Masalah nyata untuk Timur Tengah adalah bukan apakah itu akan menjadi sekuler atau Islam. Dalam banyak hal, ini adalah dikotomi palsu dan gangguan dari kekhawatiran jauh lebih besar. Apa yang sedang menyaksikan di wilayah tersebut adalah konvergensi simultan beberapa vektor sosial, ekonomi, dan politik yang membawa hal-hal ke bantuan tajam. Melihat kondisi di negara-negara, ada indikasi jelas bahwa badai yang menyeduh. Meskipun kekayaan besar yang sempit elit egois menikmati (beberapa di antaranya menetes ke kelas menengah), stagnasi ekonomi marak, dikombinasikan dengan kenaikan harga sembako dan pengangguran yang tinggi di kalangan berpendidikan, pemuda tech-savvy tetapi kehilangan haknya ini menciptakan campuran sangat fluktuatif. Apa orang-orang di wilayah ini sekarang harus lakukan adalah menemukan cara untuk menyerang kontrak sosial yang berbeda dengan menerjemahkan momentum populer bagi kebebasan politik yang lebih besar, aturan hukum yang efektif, dan kondisi kehidupan yang lebih baik yang meruntuhkan otokrat mereka ke kapasitas perwakilan. Dan jika contoh Indonesia mengajarkan apa-apa, itu adalah bahwa Islam moderat dan pengembangan demokrasi tidak bedfellows kompatibel.

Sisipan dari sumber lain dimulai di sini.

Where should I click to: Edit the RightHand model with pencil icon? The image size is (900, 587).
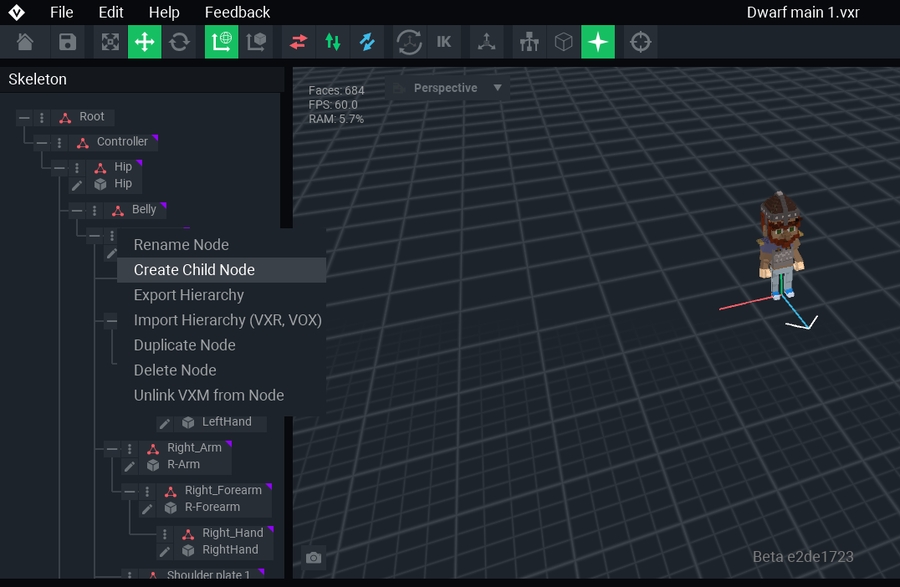tap(165, 551)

Paul J. Carnegie adalah dosen senior dalam ekonomi politik di Institut Studi Asia, Universiti Brunei Darussalam. Dia adalah penulis dari Jalan dari otoriter ke Demokratisasi di Indonesia (Palgrave Macmillan, 2010) dan diajarkan sebelumnya di Mesir dan Uni Emirat Arab.

[1] Lihat, misalnya, Thomas Carothers, "Mesir dan Indonesia," The New Republic, 2 Februari 2011, Jay Solomon, "Di Indonesia, model untuk transisi Mesir," The Wall Street Journal, 12 Februari, 2011.

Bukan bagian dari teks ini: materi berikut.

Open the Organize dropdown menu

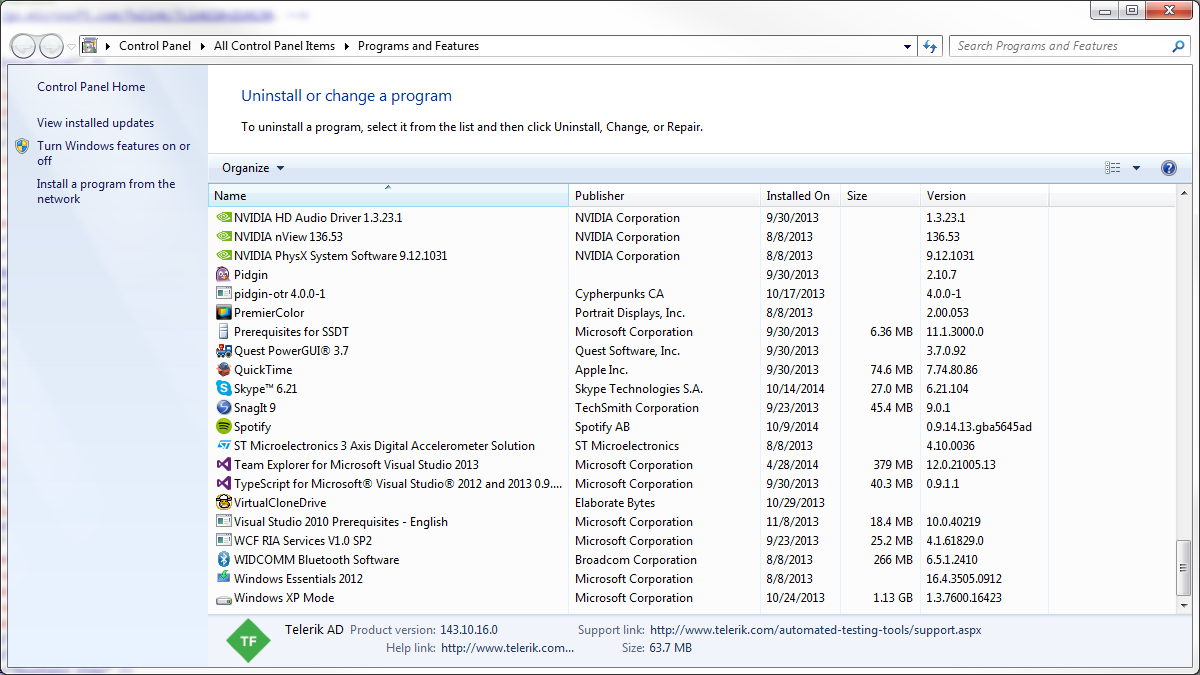click(253, 168)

[2] Clifford Geertz, The Religion of Java (Chicago: University Press, 1960), hlm 121-31.
[3] Fauzan Saleh, Tren modern dalam Wacana Teologi Islam di 20th Century Indonesia: Survei Kritis (Leiden: Brill, 2001), hlm 17-29.
[4] Robert Cribb, ed, The Pembunuhan Indonesia 1965-1966:. Studi dari Jawa dan Bali (Clayton: Monash University Centre of Asian Studies Tenggara, 1990), hlm. 12; idem, "Genosida di Indonesia, 1965-1966," Jurnal Penelitian Genosida, 3 Juni 2001, hal 219-39.
[5] Suzaina Kadir, "Faktor Islam dalam transisi politik di Indonesia," Jurnal Ilmu Politik Asia, 2 (1999), hlm 21-44.
[6] Mohammad Fajrul Falaakh, "Islam dan Transisi saat ini untuk Demokrasi di Indonesia," di Arief Budiman, Barbara Hatley, dan Damien Kingsbury, eds, Reformasi:. Krisis dan Perubahan di Indonesia (Clayton: Monash Asia Institute 1999), pp 201-12, Robert Hefner, Civil Islam:. Muslim dan Demokratisasi di Indonesia (Princeton: Princeton University Press, 2000), hlm 189-200.
[7] Ken Young, "The gambaran nasional: Sebuah kemenangan bagi reformasi?" di Susan Blackburn, ed. Pemilu: The Pemilu 1999 Indonesia (Melbourne: Monash Asia Institute, 1999), hlm 3-11.
[8] Komisi Pemilihan UMUM, "Pemilu Indonesia dengan angka dan fakta 1.955-1.999," Komisi Pemilihan Umum, Jakarta, 2000.
[9] Sadanand Dhume, "Musuh Demokrasi Indonesia Dalam," Yale Global, 1 Desember 2005.
[10] Lihat, misalnya, "Indonesia: 'kristenisasi' dan Intoleransi," Asia Briefing, no. 114, International Crisis Group, Jakarta / Brussels, 24 November 2010, hal. 17; "Nama Agama ini: Kesewenang-wenangan terhadap Agama Minoritas di Indonesia," Human Rights Watch, New York, 2013, hlm 60-6, 71-86.
[11] Andreas Schedler, "Apakah Konsolidasi Demokrat?" Jurnal Demokrasi, April 1998, hlm 91-107.
[12] Juan Linz dan Alfred Stepan, Masalah Transisi Demokrasi dan Konsolidasi: Eropa Selatan, Amerika Selatan dan Eropa Pasca-komunis (Baltimore: Johns Hopkins University Press, 1996), hlm 5-14.
[13] Paige Johnson Tan, "Indonesia Tujuh Tahun setelah Soeharto: Sistem Partai Pelembagaan dalam Demokrasi Baru," Kontemporer Asia Tenggara, 1 (2006), hlm 88-114, Douglas Webber, "Demokratisasi Sebuah Demokrasi Patrimonial Konsolidasi Post? -Suharto Indonesia, "Demokratisasi, 3 (2006), hlm 396-420, Marcus Mietzner dan Edward Aspinall," Masalah Demokratisasi di Indonesia: An Overview, "Edward Aspinall di Marcus Mietzner dan, eds, Masalah Demokratisasi di Indonesia. : Pemilu, Lembaga dan Masyarakat (Singapura: Institut Studi Asia Tenggara, 2010), hlm 1-20.
[14] Adam Przeworski, Demokrasi dan Pasar: Reformasi Politik dan Ekonomi di Eropa Timur dan Amerika Latin (Cambridge: Cambridge University Press, 1991), hlm. 26.